Clark & Ramona Morris
"Oldies by Goodies by Joni Stewart"
Aug. 02, 1995
Fate dealt Ramona Morris a very interesting hand gauging by her stories of life in these parts.
Like far too many of Ramona's peers, she too, was orphaned at a very young age. Her mom died when she was five
and the rest of the family moved to Corvallis where they picked peas and hops to make a living.
When her dad died, there was a choice to be made. Divide the five brothers and sisters amoung family members, or
take Aunt Blanch's offer to raise them all. The latter choice proved fortunitous for Ramona. "My aunt was strict;
if you were to be home at 9 p.m. she was right there at the gate and there was no excuses," remembers Ramona.
"Kids need to be taught discipline."
She began attending Oregon State University in the late 20's but quit to accept an offer to live and work in New York City.
"I was there in the Depression years; first working for DuPont and then for a linen importer on Wall Street," says Ramona,
adding "I saw people on the streets wrapped in newspaper during the winter. And the soup lines, they were unforgettable."

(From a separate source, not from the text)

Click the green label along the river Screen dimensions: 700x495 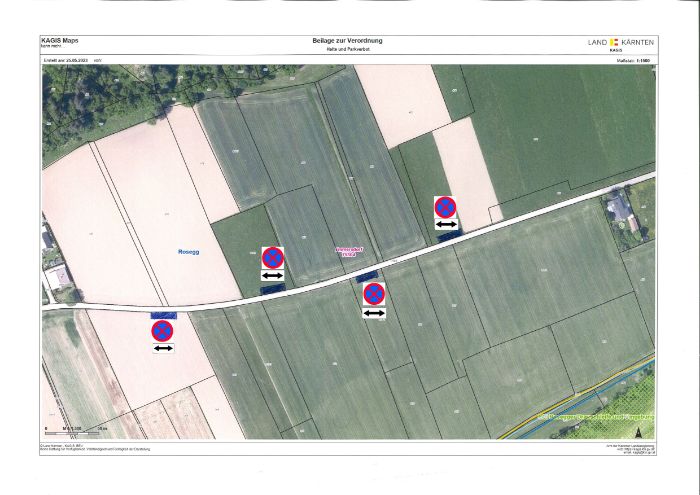(595, 414)
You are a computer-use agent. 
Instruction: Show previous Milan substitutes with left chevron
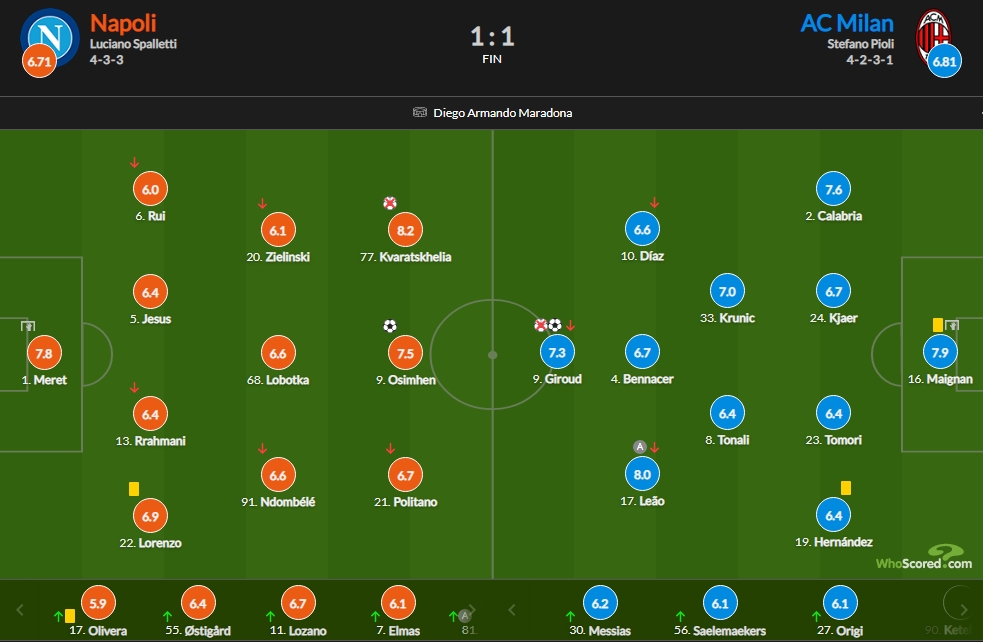pyautogui.click(x=512, y=610)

She began to get homesick and eventually moved back to John Day to work. Her first job was tax collecting for Grant County. She was told
by then Sheriff I.B. Hazeltine that if she learned to work on her own (no pay) she would be given the very first opening that occurred in
Well now, Deputy Sheriff Hoberson saw fit to resign from the force and to go to work at Grant County Bank. Yep that's right. Ramona was sworn in as
Deputy Sheriff of Grant County!
From 1934 to the mid 40's she was privy to all the low-down dirty deeds goin' on, and first hand witness to some classic shenanigans.
To Ramona fell the duty of serving all divorce and summons papers. An unsavory job to say the least. "I once headed up to Hayes campground to
serve a lady with divorce papers. She answered the door without a stitch of clothes on and said she couldn't find her glasses. Oh, there
were lots of ladies around back then," she says with a smile.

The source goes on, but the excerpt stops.